En matière de sécurité, la comparaison avec l’Allemagne n’est pas à l’avantage de la France. Une tribune de Pierre Buigues, professeur à l’université de Toulouse, dans le Figaro Vox présentait, l’année dernière, des chiffres issus d’Eurostat et du Conseil de l’Europe. Citons-en quelques-uns :
- vols qualifiés pour 100 000 habitants : 150 en France / 50 en Allemagne ;
- vols de voiture pour 100 000 habitants : 250 en France / 160 en Allemagne ;
- homicides pour 1 million d’habitants : 12,9 en France / 8,7 en Allemagne (un taux français sous-évalué car les « agressions menant à la mort » ne sont pas comptabilisées comme des homicides alors que c’est le cas en Allemagne).
Cela alors que les deux pays comptent approximativement la même proportion de policiers (3 pour 1 000 habitants en Allemagne et 3,3 en France), et qu’ils ont un niveau identique de leurs dépenses consacrées aux missions de sécurité (1,7 %).
Comment, dans ce cas, expliquer un tel écart entre les taux de délinquance des deux pays ? Un article de la revue Études du mois de mai 2024 insiste beaucoup sur la différence de culture et de pratique des deux polices que nous ne détaillerons pas ici. Il apporte aussi des explications relatives à l’organisation, ainsi qu’au recrutement et à la formation des agents.

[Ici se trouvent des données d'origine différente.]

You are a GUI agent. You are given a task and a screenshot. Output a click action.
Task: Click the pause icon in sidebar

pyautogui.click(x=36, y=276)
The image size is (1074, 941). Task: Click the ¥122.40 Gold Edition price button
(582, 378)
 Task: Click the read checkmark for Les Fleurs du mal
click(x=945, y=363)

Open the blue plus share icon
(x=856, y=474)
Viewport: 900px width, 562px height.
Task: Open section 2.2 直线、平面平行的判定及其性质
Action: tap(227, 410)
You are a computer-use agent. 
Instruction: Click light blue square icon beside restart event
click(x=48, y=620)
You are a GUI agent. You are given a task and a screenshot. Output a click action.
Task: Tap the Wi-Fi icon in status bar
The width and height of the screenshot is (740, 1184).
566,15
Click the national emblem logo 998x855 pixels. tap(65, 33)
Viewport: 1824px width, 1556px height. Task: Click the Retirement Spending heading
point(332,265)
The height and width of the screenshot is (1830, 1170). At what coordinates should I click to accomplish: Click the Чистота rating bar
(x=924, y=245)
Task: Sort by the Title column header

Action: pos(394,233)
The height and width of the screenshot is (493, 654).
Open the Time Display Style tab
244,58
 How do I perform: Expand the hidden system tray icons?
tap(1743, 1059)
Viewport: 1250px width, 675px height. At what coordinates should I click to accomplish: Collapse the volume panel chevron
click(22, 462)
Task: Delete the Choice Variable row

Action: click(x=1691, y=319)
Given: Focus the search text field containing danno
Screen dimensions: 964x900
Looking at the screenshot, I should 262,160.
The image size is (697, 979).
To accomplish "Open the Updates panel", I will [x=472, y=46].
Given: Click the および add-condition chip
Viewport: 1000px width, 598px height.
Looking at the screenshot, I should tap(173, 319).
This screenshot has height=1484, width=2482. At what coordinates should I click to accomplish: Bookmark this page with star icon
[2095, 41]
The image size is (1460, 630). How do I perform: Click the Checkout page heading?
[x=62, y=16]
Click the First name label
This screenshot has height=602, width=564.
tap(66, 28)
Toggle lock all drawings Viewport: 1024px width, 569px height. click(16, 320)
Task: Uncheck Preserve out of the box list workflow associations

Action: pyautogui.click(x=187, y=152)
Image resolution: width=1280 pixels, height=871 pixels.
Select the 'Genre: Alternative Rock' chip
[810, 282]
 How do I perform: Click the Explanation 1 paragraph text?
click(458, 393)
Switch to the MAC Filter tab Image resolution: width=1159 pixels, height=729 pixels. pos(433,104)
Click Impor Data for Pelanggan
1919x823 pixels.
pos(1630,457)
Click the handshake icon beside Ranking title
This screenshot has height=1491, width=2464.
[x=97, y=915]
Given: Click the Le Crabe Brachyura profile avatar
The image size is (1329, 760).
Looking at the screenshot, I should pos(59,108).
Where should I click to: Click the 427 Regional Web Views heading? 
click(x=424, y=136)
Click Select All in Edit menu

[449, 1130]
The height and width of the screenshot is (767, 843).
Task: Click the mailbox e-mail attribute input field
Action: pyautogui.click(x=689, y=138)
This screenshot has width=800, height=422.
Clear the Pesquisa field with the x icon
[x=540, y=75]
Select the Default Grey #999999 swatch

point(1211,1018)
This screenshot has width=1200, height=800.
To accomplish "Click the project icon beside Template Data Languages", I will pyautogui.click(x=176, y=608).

Alors que la police française est centralisée dans les mains d’un seul ministère, l’allemande est essentiellement affaire des Länder (même s’il existe deux polices fédérales aux effectifs réduits). C’est sans doute cette organisation décentralisée qui rend la police allemande plus efficace. Elle permet, en outre, de fragmenter les « enjeux de police » : un « scandale policier survenant en Saxe sera traité par le gouvernement et le parlement du Land, mais ne sera pas enjeu de passions à l’échelle du pays tout entier, amenuisant de fait la politisation de l’institution policière ». De fait, le pouvoir d’influence des syndicats de police est, lui aussi, morcelé.
Ensuite, en Allemagne, les jeunes souhaitant entrer dans la police postuleront dans leur Land de résidence ou celui de leur choix. Ainsi connaissent-ils « le paysage social du pays dans lequel ils aspirent à être affectés, à la différence du système français où 80 % des recrues sont destinées à l’Île-de-France alors que seulement 20 % des élèves gardiens de la paix en viennent ». Par ailleurs, en France, les jeunes candidats au métier de policier reçoivent une formation de douze mois (ramenée à dix mois en année olympique ou en années post-attentats pour « mettre au plus vite du bleu dans la rue »). En Allemagne, la formation policière dure trois ans.
Peut-être avons-nous là quelques pistes pour améliorer le fonctionnement de la police française.